Data section Block Start

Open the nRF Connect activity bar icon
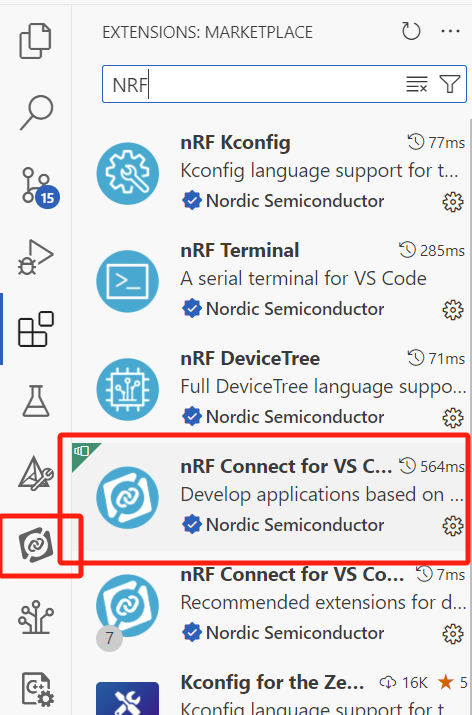 point(36,544)
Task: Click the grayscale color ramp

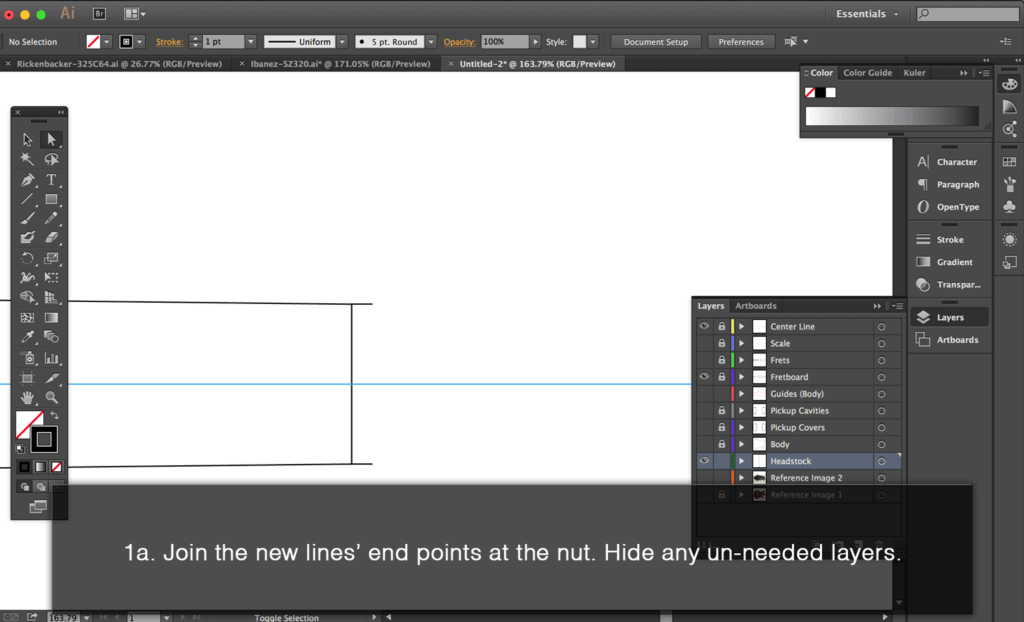Action: pos(892,116)
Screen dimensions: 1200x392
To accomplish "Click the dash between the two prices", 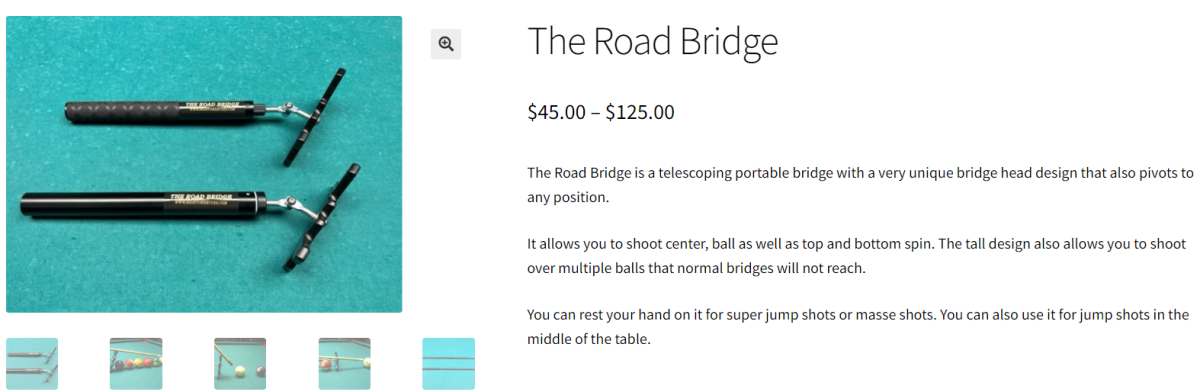I will click(595, 112).
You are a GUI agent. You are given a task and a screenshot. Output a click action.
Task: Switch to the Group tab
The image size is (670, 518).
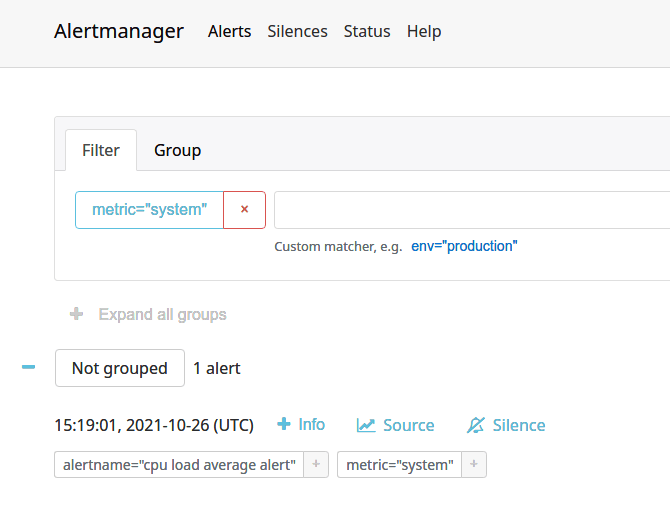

Data section Block End

▶ [Your goal]: Lines from the one that contains "You are a GUI" through the last line of the data above are to be extracted exactly, with no pictures and no other lines.

▶ [Solved exercise]:
You are a GUI agent. You are given a task and a screenshot. Output a click action.
Task: Switch to the Group tab
The image size is (670, 518).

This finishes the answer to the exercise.